Open Source Database Schemas

12 August 2018

While the foundational protocols for the internet like TCP/IP and UDP were developed in the mid to late 1970s, it wasn’t until the early 1990s when HTTP and the modern web browser took shape that the technologies began to coaelsce into something the world was able to adopt en masse.

The “world wide web” offered an easy and inexpensive way to distribute and access information at levels that were never before possible. Fundamentally, the system is made up of “Servers” that make information and applications available for “Clients” to consume and interact.

But while traditional protocols like HTTP have offered access for everyone in the world to find information and interact with applications, ownership of the data is still heavily centralized with a limited number of organizations, as network effects and economies of scale encourage power law distributions where a select few massive winners comprise most of the market. This is demonstrated in Google’s ability to serve as the world’s best demand fulfillment engine, Amazon’s ability to sell you anything, and Facebook’s ability to connect anyone. As they extend their lead in servicing your demands, they attract more users and information and are able to continuously reduce their unit costs.

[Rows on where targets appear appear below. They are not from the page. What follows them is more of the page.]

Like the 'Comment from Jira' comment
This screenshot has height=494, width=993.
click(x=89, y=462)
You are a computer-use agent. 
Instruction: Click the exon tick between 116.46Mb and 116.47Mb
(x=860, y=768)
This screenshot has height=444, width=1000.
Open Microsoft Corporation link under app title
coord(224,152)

Because we expect any organization to act in its own self interest, we would thus expect that this massive centralization of data will lead Facebook, Apple, Amazon, etc… to create moats to ensure they remain the sole provider of this data, which only serves to reinforce their dominance. We’ve already seen this play out, as virtually all of the largest companies in the world are now software companies (this trend will continue):

Largest US Companies by Market Cap (2018)

Rank	First Quarter	Second Quarter
1	Apple $851M	Apple $909M
2	Alphabet 717M	Amazon 824M
3	Microsoft 702M	Alphabet 774M
4	Amazon 700M	Microsoft 757M

The Reality of Centralized Data

As Peter Thiel likes to say, competition is for losers. While this is certainly true from the lens of the monopolist, how does this perspective affect the rest of us?

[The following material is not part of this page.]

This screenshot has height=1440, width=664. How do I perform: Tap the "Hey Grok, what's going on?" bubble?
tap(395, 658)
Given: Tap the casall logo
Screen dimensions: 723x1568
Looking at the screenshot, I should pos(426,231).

Unsurprisingly, it doesn’t work out very well for us. One recent example demonstrating the possible negative externalities of centrally controlled data is the 87 million Facebook users who unwittingly provided personal information that was allegedly used to gerrymander the most recent presidential election.

Another glaring example is the recent interaction between Epic EHR (and billionaire) CEO Judy Faulkner and former Vice President Joe Biden discussing Biden’s Cancer Moonshot initiative. When Biden asked how he might export his full medical record from a platform like Epic, Faulker responded:

Why would you want your medical records? They’re a thousand pages, of which you'd understand 10...

To which Biden responded:

None of your business! And if I need to, I’ll find someone to explain them to me and, by the way, I will understand a lot more than you think I do.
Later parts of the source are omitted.